Work request A: According to the passage on the Davis agriculture college's departments and curricula, how many units of free electives did the faculty's May 24, 1962 vote require for each curriculum?
Work request B: Write the next part of the passage on the Davis agriculture college's departments and curricula, picking up after its final sentence.

Selected extract:
┌────────
When the college was established there were 17
departments, ten of which operated initially as joint departments
with Berkeley. Three departments--nematology, biochemistry and biophysics,
and animal physiology--were later added. In 1952, these departments
supervised ten curricula with 20 majors. Four curricula were added,
including agricultural business management, agricultural production,
international agricultural development, and range management. In
1965, the faculty revised and consolidated curricula to include
agricultural biosciences, agricultural economics and business management,
agricultural education and development, agricultural science and
management, family and consumer sciences, food science, and soil
and water science.
Curricular changes were considered jointly by
the campuses involved in agricultural programs. Improvements followed
advances in agriculture and the basic sciences related to agriculture.
This tended toward more and more specialization and resulted in
neglecting general education, especially in the social sciences
and other humanities. To correct this, the Davis faculty voted on
May 24, 1962 to require a minimum of 24 units in agriculture and
closely related subjects, 24 units in the natural and physical sciences,
24 units in the social sciences, and 16 units of free electives
for each curriculum. This left 36 units for meeting major requirements
and other prerequisites.
└────────
Provided information:
┌────────
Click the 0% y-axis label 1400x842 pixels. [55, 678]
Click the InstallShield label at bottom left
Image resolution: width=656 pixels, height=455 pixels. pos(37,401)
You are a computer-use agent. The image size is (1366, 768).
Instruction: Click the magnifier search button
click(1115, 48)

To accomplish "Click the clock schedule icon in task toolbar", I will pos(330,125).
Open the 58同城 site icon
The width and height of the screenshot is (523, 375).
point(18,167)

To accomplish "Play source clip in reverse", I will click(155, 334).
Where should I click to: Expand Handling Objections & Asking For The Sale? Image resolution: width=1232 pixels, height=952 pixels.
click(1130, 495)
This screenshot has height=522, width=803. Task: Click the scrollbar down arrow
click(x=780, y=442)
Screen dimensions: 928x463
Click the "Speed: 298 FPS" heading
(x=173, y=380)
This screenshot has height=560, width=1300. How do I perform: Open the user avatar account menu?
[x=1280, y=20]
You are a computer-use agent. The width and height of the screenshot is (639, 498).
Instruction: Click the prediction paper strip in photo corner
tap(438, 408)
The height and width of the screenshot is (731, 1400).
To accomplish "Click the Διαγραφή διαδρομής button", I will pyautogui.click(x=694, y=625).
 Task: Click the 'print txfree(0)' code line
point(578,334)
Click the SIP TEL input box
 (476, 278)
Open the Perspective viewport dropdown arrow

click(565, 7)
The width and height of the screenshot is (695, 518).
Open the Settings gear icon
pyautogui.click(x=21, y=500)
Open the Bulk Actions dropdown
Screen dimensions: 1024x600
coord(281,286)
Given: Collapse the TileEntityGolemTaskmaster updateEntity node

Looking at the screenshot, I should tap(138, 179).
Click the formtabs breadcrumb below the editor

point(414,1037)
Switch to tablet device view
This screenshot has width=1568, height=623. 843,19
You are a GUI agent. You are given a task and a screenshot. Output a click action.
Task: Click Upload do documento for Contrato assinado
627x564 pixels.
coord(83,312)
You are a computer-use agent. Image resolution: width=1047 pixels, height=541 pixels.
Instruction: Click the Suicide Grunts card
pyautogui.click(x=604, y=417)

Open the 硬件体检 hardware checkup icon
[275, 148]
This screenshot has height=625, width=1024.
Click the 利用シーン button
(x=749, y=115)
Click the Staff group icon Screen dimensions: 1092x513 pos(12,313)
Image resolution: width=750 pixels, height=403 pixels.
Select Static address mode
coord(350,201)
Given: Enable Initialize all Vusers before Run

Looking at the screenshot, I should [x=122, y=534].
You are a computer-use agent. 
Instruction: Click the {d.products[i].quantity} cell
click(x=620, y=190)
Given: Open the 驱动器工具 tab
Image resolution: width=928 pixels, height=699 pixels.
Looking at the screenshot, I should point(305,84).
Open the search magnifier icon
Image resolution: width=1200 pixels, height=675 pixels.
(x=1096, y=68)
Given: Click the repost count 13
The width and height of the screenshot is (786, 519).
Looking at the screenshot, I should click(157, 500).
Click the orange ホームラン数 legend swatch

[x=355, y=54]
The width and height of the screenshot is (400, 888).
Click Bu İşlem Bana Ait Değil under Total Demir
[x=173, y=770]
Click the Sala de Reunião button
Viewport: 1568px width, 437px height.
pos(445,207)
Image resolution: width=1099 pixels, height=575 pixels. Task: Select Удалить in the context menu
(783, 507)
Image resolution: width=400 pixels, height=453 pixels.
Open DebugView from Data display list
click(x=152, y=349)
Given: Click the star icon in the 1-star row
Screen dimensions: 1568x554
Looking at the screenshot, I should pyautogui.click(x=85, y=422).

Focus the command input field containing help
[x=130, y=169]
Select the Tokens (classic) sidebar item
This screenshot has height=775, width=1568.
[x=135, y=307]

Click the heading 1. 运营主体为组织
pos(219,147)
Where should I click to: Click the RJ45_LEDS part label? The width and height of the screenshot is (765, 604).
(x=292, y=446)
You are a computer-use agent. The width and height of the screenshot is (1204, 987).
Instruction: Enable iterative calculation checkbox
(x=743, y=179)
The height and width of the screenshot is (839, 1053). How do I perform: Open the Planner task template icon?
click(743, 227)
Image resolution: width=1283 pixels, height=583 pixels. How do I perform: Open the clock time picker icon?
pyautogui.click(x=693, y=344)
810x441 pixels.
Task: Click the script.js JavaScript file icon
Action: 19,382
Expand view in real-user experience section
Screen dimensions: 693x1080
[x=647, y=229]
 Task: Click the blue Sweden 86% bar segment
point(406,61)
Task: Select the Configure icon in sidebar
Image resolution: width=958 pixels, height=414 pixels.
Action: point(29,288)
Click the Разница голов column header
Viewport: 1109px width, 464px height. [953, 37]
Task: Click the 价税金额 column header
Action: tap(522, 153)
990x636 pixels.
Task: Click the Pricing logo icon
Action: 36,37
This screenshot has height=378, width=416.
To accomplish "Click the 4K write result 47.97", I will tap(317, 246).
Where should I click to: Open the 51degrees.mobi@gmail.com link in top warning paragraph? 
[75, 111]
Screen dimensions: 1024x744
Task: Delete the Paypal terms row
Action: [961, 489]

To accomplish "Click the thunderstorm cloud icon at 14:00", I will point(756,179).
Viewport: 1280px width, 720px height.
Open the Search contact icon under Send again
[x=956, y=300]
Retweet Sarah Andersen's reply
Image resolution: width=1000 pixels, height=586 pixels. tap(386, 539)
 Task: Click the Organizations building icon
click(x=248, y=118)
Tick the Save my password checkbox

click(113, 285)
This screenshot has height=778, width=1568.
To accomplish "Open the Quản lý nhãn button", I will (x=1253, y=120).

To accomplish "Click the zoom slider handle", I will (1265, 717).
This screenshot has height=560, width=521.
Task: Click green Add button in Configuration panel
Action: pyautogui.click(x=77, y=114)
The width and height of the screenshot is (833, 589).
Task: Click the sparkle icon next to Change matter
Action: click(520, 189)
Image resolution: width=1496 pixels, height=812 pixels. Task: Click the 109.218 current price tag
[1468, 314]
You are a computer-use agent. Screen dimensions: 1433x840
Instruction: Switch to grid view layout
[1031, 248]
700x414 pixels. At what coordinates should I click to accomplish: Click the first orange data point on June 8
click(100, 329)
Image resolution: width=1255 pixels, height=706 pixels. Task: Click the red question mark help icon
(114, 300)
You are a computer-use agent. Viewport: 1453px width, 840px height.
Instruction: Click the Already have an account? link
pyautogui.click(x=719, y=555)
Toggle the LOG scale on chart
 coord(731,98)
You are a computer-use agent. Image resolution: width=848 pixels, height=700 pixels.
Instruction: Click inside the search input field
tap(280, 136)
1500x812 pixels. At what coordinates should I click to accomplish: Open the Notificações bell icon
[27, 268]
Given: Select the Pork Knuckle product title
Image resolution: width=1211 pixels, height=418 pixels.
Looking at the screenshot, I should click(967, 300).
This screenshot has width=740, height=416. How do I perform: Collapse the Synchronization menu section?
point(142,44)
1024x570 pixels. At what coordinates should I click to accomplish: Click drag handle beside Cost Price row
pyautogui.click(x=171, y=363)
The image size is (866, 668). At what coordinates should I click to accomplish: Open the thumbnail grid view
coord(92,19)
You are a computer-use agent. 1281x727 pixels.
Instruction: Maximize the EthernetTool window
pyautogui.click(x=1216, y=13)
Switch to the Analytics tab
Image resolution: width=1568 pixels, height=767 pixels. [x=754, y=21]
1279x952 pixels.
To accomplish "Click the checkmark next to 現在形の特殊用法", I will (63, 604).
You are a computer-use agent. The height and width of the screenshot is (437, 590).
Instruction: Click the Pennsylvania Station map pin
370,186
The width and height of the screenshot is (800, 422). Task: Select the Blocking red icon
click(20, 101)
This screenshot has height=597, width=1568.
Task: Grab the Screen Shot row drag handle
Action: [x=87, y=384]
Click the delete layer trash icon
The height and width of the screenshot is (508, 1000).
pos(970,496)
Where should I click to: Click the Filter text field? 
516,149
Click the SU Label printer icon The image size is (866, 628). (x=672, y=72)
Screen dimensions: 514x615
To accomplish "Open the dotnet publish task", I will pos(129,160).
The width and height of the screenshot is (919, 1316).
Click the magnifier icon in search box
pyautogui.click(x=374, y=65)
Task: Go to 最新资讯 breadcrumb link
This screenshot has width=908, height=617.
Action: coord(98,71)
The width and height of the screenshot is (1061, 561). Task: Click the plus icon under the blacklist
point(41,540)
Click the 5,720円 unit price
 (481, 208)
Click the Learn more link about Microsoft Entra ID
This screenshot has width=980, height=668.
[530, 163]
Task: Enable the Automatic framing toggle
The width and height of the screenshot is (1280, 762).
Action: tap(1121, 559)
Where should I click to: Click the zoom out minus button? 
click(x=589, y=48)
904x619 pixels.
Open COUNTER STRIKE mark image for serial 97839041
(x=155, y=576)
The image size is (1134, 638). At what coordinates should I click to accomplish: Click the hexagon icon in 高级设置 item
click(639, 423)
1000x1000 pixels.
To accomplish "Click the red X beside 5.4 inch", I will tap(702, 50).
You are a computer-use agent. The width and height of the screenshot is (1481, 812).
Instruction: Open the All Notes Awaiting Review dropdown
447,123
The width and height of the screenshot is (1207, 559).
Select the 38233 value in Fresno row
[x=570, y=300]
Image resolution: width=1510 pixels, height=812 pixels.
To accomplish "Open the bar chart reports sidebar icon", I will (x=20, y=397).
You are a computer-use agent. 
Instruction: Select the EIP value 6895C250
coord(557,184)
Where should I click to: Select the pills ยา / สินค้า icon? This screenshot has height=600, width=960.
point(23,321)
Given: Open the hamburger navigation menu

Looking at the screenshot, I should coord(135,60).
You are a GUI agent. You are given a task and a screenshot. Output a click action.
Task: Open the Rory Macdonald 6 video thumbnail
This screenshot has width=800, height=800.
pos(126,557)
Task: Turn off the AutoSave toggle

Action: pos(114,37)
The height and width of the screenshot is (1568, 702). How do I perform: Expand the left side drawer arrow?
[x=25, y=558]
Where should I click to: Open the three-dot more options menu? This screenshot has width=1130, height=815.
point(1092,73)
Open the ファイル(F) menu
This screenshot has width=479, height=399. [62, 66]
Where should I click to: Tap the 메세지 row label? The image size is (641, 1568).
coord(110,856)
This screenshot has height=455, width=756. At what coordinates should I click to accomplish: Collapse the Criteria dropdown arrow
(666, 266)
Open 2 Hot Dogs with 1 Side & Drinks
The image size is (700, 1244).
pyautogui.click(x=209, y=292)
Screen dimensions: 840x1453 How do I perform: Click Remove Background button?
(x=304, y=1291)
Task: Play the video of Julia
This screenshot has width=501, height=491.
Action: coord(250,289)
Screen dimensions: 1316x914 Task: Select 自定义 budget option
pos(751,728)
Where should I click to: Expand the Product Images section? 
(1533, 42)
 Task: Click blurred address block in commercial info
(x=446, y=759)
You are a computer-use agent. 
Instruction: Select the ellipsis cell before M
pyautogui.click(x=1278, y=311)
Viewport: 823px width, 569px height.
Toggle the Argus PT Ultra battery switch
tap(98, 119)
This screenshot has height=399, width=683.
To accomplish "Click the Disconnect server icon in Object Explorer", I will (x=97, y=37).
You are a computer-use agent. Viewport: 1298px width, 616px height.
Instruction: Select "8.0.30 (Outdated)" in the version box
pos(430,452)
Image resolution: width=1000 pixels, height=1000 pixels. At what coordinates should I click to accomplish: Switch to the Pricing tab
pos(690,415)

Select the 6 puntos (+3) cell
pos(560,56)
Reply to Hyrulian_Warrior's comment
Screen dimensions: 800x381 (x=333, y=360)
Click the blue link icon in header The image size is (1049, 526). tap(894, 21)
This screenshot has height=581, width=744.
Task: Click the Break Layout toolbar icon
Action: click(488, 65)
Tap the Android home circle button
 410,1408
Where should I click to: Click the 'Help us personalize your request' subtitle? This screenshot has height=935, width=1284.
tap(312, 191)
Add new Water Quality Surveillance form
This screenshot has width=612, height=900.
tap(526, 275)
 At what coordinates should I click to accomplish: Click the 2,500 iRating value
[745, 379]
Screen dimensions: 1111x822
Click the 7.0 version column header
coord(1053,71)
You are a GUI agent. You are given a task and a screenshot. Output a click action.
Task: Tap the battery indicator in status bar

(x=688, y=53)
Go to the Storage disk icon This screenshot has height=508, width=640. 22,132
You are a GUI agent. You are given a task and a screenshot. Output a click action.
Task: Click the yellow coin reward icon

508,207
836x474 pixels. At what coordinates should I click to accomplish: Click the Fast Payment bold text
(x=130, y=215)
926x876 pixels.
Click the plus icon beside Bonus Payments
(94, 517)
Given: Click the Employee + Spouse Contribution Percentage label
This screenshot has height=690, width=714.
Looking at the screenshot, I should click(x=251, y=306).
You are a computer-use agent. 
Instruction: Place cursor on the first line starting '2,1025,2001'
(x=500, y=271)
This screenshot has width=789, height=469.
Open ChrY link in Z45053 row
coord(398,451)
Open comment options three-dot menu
└────────
Reply A: 16 units

Reply B:
The greatest growth in staff followed World War
II. In 1952, there were 233 budgeted full-time equivalent academic
positions in agriculture. This increased to 388 by 1964-65. This
growth was required for teaching in more specialized areas of agriculture
and some of the sciences basic to agriculture and was also a response
to research needs. The continued expansion of responsibility in
these two areas led the Regents to designate the Davis campus as
the principal center for agricultural teaching and research in a
statement of policy at their meeting on October 23, 1959.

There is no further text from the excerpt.